L'un des premiers à avoir décelé les implications de la convergence Nano-bio-informatique-cognitive (NBIC), le philosophe Jean-Pierre Dupuy a co-écrit avec Françoise Roure, présidente de la section ''Technologies et société'' au Conseil général de l'industrie, de l'énergie et des technologies, un rapport en 2004 dénonçant le risque de monopole par un nombre restreint d'acteurs sur des actes qui, traditionnellement, échappaient à la technique. Un certain nombre de travaux s'appuient notamment sur la biologie synthétique, qui vise à mettre au point des machines biologiques dotées de fonctions n'existant pas dans la nature. Leurs retombées pourraient aider le corps humain à ralentir le vieillissement ou à récupérer des fonctions comme la vue. Dans les versions plus futuristes, les applications intègrent les connaissances sur le génome et sur le fonctionnement du cerveau pour reproduire artificiellement la vie. C'est ce que tend à promouvoir le courant transhumaniste, qui invoque diverses possibilités d'augmenter les capacités de l'homme : en modifiant son génome, à l'instar de ce qui est fait pour les plantes, afin de rendre l'homme plus fort, plus intelligent ; en l'assistant par des machines (capteurs optiques implantés dans les yeux pour voir la nuit, bras renforcés, voire implant crânien pour interagir avec le cerveau) ; en le dopant avec des traitements chimiques ; en créant une vie artificielle. Si ces perspectives sont très lointaines, il n'existe pas d'obstacles théoriques et politiques à leur réalisation.

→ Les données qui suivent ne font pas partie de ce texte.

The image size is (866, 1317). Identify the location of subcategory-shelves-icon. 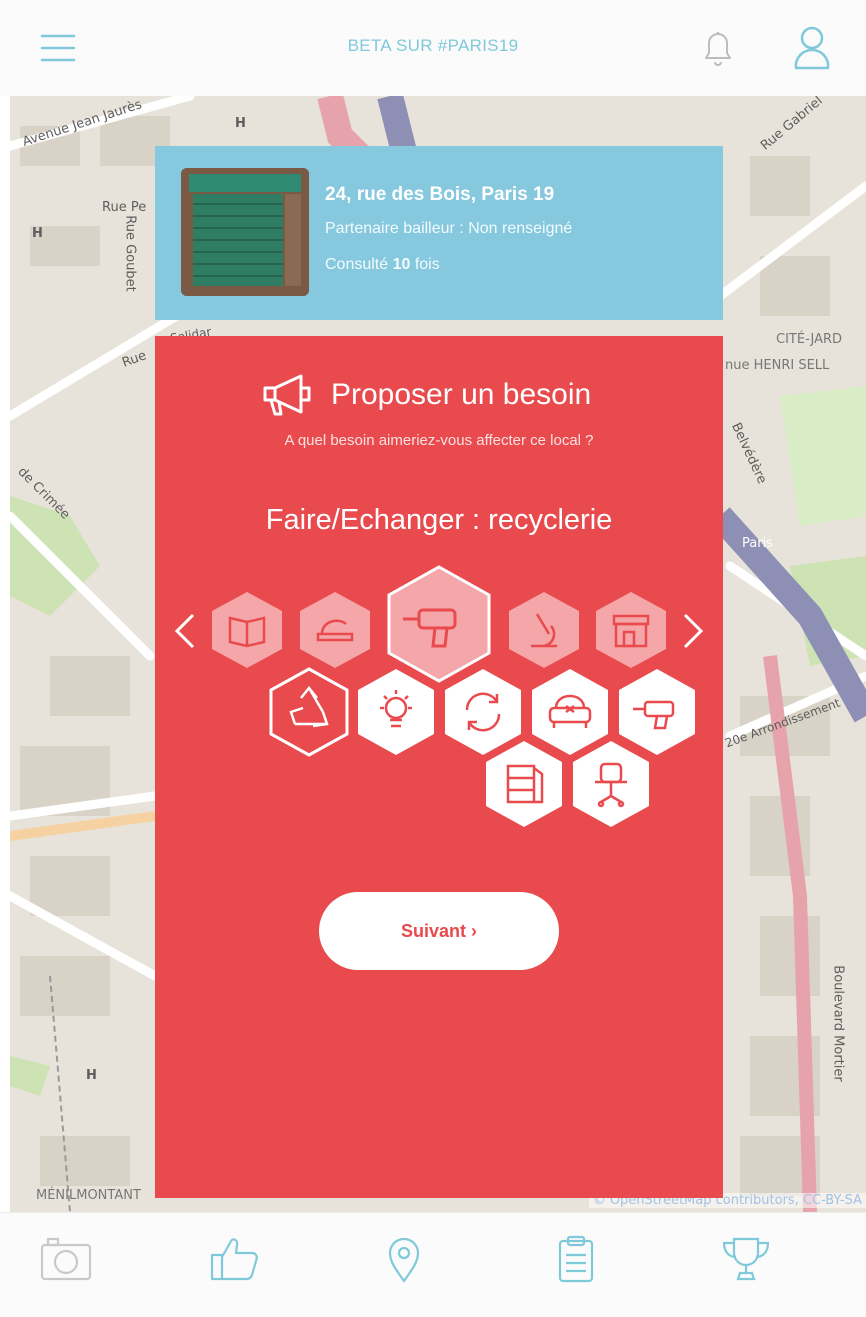
(524, 784).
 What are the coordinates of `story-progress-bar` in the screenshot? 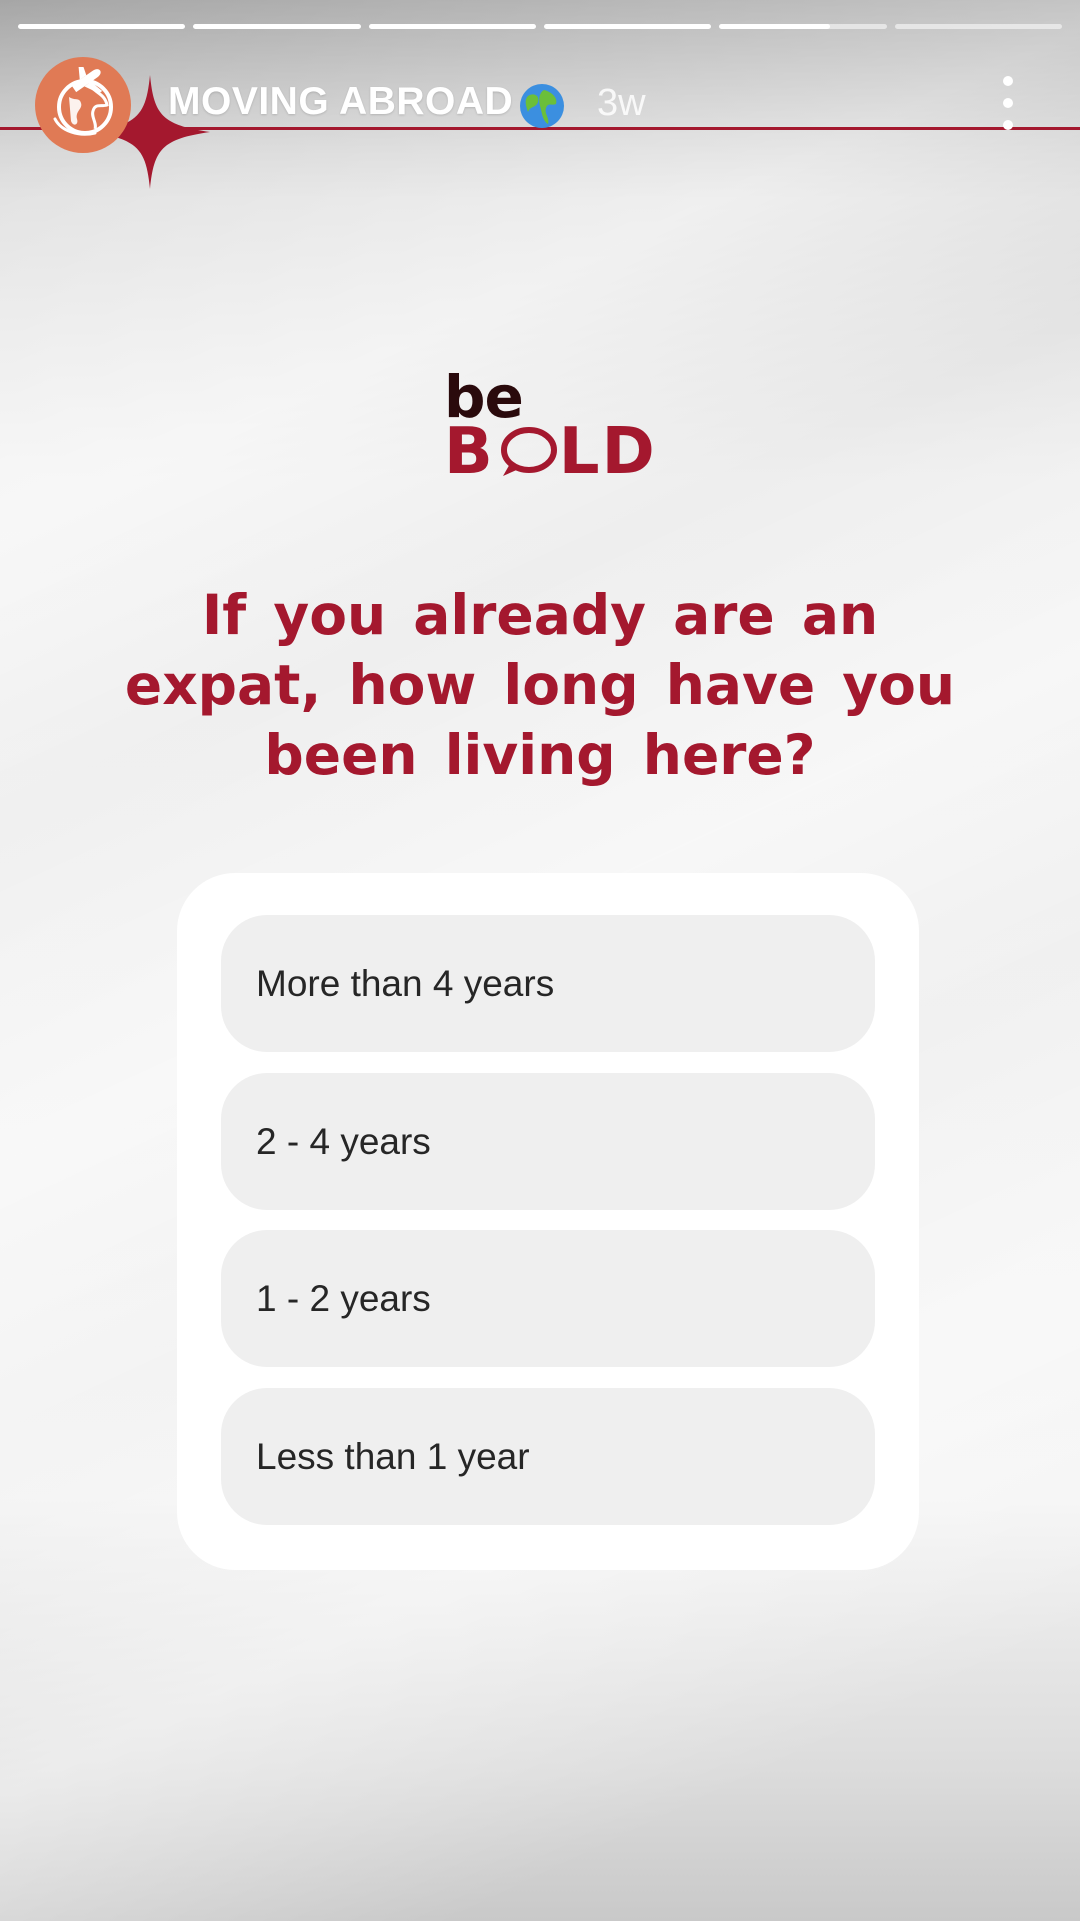 It's located at (540, 26).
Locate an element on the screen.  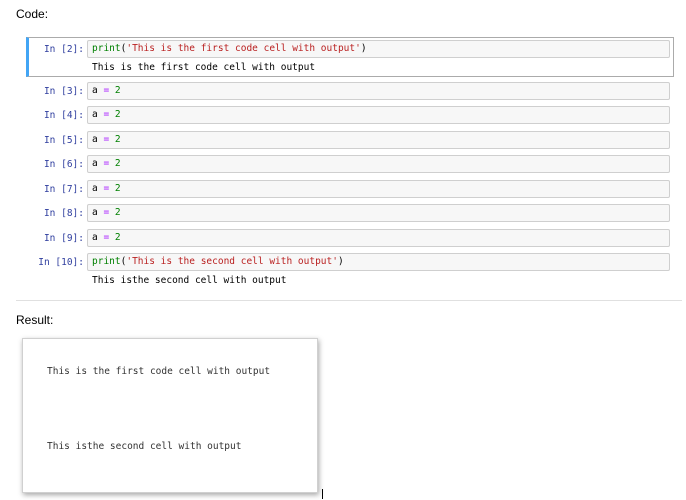
result-heading: Result: is located at coordinates (35, 320).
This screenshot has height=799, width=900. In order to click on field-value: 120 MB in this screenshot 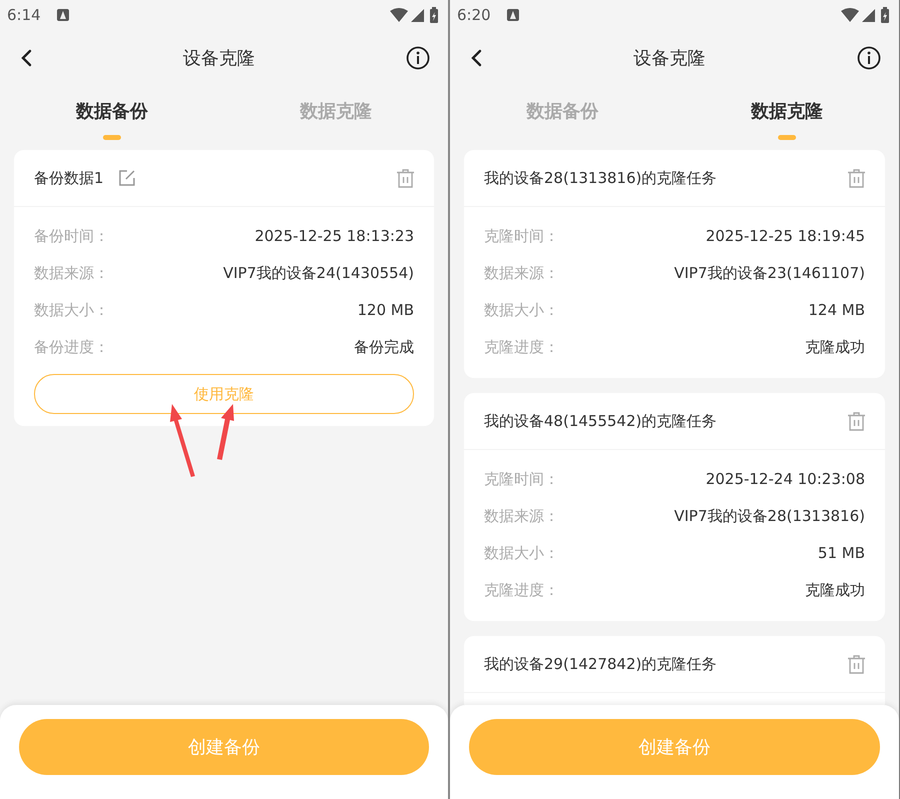, I will do `click(386, 311)`.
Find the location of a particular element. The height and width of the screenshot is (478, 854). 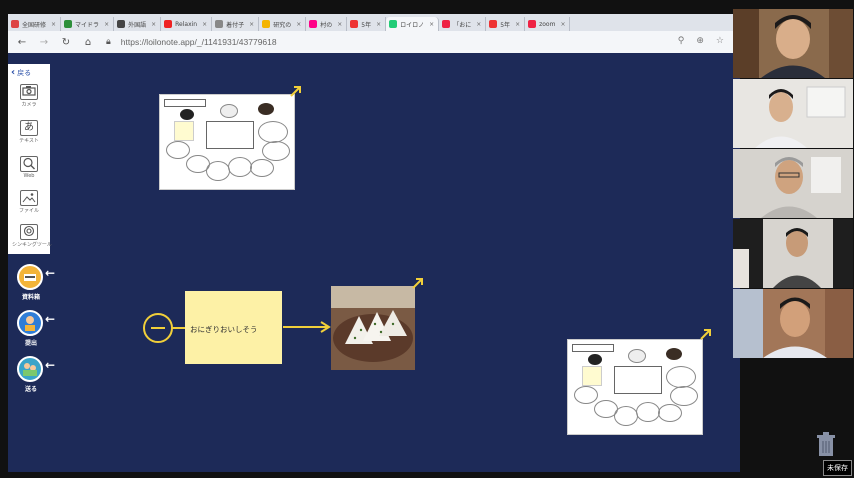

tab-title: 村の is located at coordinates (326, 25).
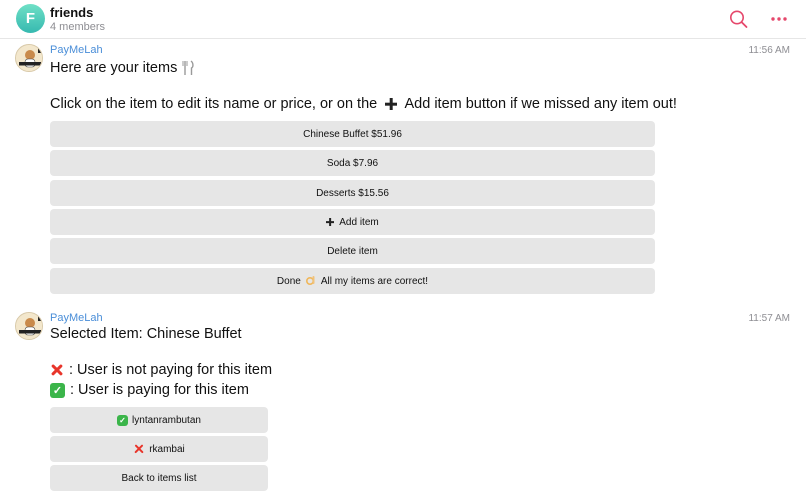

Selon Jean-Pierre Dupuy, ''avec l'ingénierie inverse (bottom up, autoassemblage), ce n'est plus seulement en faisant des expériences sur la nature, ce n'est plus seulement en la modélisant que les hommes connaîtront cette nature. C'est littéralement en la refaisant. Mais, du coup, ce n'est plus la nature qu'ils connaîtront, mais ce qu'ils auront fait. C'est l'idée même de nature, donc de donnée extérieure à soi, qui apparaîtra comme dépassée. La distinction même entre connaître et faire tendra à perdre son sens''. La perspective de cette vie artificielle évoque la disparition des frontières entre le vivant et le non vivant, le naturel et l'artificiel.

Combler les lacunes du droit

Selon Bertrand de Monluc, chercheur associé au CERI et Patrice Cardot, du Conseil général de l'armement, ''les progrès récents intervenus dans la connaissance des processus psychiques, neuronaux et immunitaires humains, combinés aux avancées de la génomique, des prototypes d'armements utilisant les nanotechnologies convergentes, favorisent d'ores et déjà l'émergence d'opportunités nouvelles en même temps qu'ils font craindre l'émergence et la multiplication de risques et de menaces d'un autre type qui pourraient mettre à mal les systèmes de sécurité et de défense des Etats. Les perspectives de développement de robots militaires sont édifiants à cet égard''.

C'est par un ensemble de dispositifs – tant incitatifs que contraignants, voire répressifs – que les différents volets du champ des technologies convergentes doivent être contrôlés. Ces experts proposent un certain nombre de pistes. Il s'agit d'abord d'améliorer l'évaluation du risque par les Etats, les multinationales et les bailleurs de fonds qui abondent les dynamiques dédiées au développement des NBIC. Il faut également entreprendre un réexamen des traités, conventions et régimes du droit dédiés à des préoccupations de sûreté. Il importe également de procéder à une revue systématique des programmes en gestation de manière à évaluer les impacts potentiels de l'introduction des NBIC sur les systèmes visés. Il faut réaliser une analyse des cadres de régulation internationaux, multilatéraux et régionaux susceptibles d'intervenir dans les processus de régulation liés aux enjeux de sûreté. Enfin, il faut mettre en œuvre des formes de coopération et d'échanges d'information plus efficace afin de tracer les facteurs de risque. En tout état de cause, les experts du CERI plaident en faveur du comblement rapide des lacunes du droit face aux NBIC et recommandent une initiative européenne en la matière dès 2010.